Ned K.
Defence manufacturing workers in Australia campaigned strongly for Australia's naval submarines to be built in Australia. The federal government awarded the principal contract to a French corporation whom we are told will build the submarines in Australia. We are told by the government and the successful tenderer that they will be suitable for Australia's needs which in reality means suitable also for the needs of a US build-up of military presence in the Asia Pacific region.
It is better for workers in Australia that the submarines are built here at a time when manufacturing generally is in decline in Australia. However it is possible the submarines will be obsolete before they are completed. The US Pentagon is spending up to $3 billion on robotic Unmanned Underwater Vessels (UUVs). The corporations to benefit from this expenditure are the usual suspects including Boeing, General Dynamics and Raytheon. Boeing has already developed UUVs that can cruise the ocean depths for weeks at a time. These corporations are designing UUVs that do not rely on an external signal for navigation so they can avoid detection from China and Russia in particular who are behind on this technological front. They are autonomous.
"The US Defence Advanced Research Project has a plan to plant 4.5 metre pods on the ocean floor that could stay there for years waiting to be awakened.

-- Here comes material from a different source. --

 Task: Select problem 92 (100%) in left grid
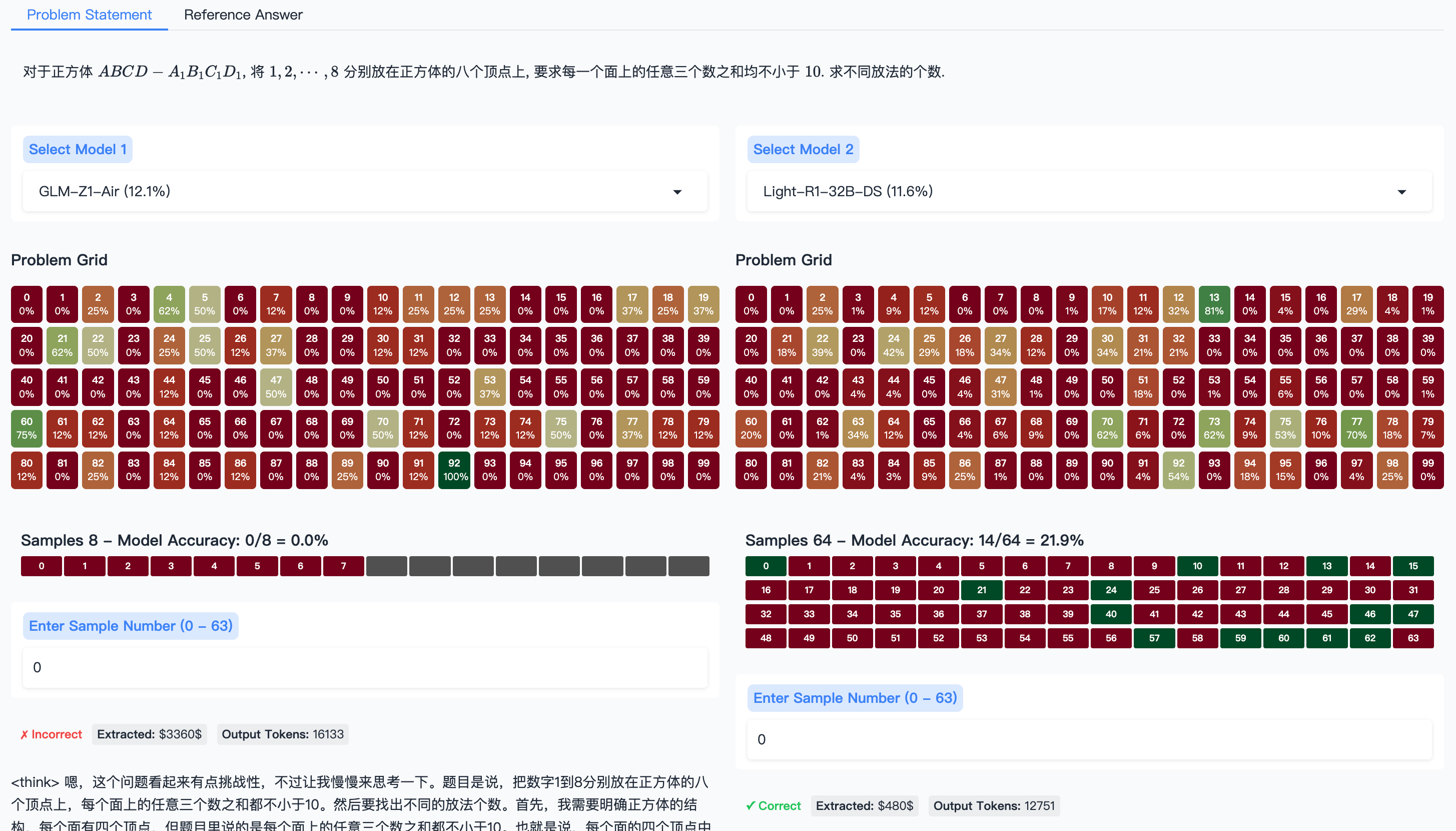(454, 470)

When they received a signal they would float to the surface and release aerial drones, which could perform surveillance over shorelines" (AFR 26 November).
Raytheon is working on torpedoes that roam the seas detecting and collecting information.
With UUV technology well advanced and about to take a qualitative leap forward at American taxpayer's expense, the submarines expected to be built in Australia but not completed for quite a few years yet, may be useless.
Is Australia being taken for a ride by bigger powers yet again?
In an independent, socialist Australia, money would be spent on an Australian owned Defence Science and Technology Organisation (DSTO) to research and design defence systems for Australia's needs as an island continent in the 21st Century.
This would revive manufacturing jobs in producing what research and design projects show is in our best interests in maintaining an anti-imperialist peace-oriented Australia.